The first model we study is the selfish routing model. In the selfish routing model, we analyze the efficiency of users selfishly routing traffic and study a counterintuitive phenomenon known as Braess's Paradox, which states that adding a link to a network with selfish routing may actually increase the latency for all users. We produce tight and nearly tight bounds on the maximum increase in latency that can occur due to Braess's Paradox in single-commodity and multicommodity networks, respectively. We also produce the first nearly tight bounds on the maximum latency that can occur when traffic is routed selfishly in multicommodity networks, relative to the maximum latency that occurs when traffic is routed optimally.
In the second part of the thesis, we study random graph models which have been used to model the Internet, and look for properties of graphs generated by those models, which can be used to derive simple compact routing schemes. The goal of compact routing is to derive algorithms which minimize the information stored by nodes in the network, while maintaining the ability of all nodes to route packets to each other along relatively short paths.
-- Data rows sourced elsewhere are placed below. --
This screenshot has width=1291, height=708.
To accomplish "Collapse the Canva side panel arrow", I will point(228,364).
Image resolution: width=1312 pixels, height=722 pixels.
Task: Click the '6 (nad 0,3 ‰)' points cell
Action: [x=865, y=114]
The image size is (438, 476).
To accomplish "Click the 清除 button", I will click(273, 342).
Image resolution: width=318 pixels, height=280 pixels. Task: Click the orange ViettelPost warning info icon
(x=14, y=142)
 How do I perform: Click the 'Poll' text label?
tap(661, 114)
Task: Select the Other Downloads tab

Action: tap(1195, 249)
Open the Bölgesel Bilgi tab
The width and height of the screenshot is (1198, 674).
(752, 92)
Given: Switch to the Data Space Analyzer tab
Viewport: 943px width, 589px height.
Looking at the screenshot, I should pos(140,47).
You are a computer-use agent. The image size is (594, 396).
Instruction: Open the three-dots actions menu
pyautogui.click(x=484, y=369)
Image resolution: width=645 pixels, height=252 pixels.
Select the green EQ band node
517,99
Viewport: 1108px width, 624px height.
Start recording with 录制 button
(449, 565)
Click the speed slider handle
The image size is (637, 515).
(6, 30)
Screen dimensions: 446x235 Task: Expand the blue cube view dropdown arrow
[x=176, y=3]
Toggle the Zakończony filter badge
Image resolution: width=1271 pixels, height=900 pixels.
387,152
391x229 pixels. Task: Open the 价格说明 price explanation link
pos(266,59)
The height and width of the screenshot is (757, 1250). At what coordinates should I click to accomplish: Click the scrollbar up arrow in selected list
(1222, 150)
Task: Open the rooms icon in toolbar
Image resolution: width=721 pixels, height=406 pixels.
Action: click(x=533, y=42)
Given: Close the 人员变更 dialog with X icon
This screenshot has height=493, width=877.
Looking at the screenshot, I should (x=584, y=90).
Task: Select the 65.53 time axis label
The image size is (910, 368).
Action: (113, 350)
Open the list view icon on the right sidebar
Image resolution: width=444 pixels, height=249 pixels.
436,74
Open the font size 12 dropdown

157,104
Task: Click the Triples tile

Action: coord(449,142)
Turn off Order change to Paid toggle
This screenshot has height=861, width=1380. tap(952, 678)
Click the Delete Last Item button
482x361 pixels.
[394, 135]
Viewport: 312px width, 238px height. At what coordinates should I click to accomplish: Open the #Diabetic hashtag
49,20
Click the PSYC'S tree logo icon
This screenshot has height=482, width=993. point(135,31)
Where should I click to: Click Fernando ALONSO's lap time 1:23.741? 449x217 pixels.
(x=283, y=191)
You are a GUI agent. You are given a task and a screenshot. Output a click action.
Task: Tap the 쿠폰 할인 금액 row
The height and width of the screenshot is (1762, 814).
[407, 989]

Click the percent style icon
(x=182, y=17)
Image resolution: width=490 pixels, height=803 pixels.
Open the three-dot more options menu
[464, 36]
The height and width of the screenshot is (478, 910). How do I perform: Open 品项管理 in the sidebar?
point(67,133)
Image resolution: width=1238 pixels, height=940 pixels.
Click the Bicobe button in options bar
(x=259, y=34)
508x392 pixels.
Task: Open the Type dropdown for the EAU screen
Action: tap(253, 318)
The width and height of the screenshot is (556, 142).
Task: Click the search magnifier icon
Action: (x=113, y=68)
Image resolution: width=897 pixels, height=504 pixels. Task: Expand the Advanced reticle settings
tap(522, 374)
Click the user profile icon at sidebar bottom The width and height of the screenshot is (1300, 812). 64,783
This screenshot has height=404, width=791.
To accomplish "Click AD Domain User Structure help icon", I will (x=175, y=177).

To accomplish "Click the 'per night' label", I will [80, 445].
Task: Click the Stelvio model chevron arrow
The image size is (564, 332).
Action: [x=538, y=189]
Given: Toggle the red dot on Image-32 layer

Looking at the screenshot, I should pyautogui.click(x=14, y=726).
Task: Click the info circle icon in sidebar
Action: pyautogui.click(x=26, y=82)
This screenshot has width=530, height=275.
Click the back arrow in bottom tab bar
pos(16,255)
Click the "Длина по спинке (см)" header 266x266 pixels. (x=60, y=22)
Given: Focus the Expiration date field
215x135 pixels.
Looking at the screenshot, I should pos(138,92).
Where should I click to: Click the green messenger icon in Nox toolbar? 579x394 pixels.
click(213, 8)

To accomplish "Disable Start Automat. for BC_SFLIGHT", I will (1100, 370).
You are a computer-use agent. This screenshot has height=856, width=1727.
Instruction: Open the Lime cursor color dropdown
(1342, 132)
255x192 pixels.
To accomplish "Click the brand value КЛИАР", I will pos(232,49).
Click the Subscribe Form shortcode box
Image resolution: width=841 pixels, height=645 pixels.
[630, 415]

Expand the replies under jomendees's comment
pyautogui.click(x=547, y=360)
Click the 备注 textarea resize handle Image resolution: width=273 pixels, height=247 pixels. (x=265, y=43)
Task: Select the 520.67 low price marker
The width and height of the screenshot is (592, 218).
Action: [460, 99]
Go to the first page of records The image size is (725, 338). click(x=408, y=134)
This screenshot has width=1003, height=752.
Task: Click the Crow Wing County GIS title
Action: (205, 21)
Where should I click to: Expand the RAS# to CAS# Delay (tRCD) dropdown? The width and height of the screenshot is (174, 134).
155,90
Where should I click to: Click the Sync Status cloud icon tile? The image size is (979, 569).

In this research area, we show that graphs generated by several random graph models used to model the Internet (e.g. the preferential attachment model), can be decomposed in a novel manner, which allows compact routing to be achieved easily. Along the way, we also prove that a Polya urns random process has good load balancing properties, which may be of independent interest.
In the last part of the thesis, we study an online bipartite matching problem, which models a problem occurring in the area of Internet service provision. In our online bipartite matching problem, we imagine that we have some servers capable of providing some service, and clients arrive one at a time to request service from a subset of servers capable of servicing their request. The goal of the problem is to assign the arriving clients to servers capable of servicing their requests, all while minimizing the number of times that a client needs to be switched from one server to another server. Although prior worst case analysis for this problem has not yielded interesting results, we show tight bounds on the number of times clients need to be switched in a few natural models.
As we analyze these problems arising in the Internet from a precise mathematical perspective, we also seek to reflect on the process used to solve mathematical problems. Although the thought process can sometimes be difficult to describe, in one case, we attempt to provide a step-by-step account of how the final result was proved, and attempt to describe a high level algorithm, which summarizes the methodology that used to prove it.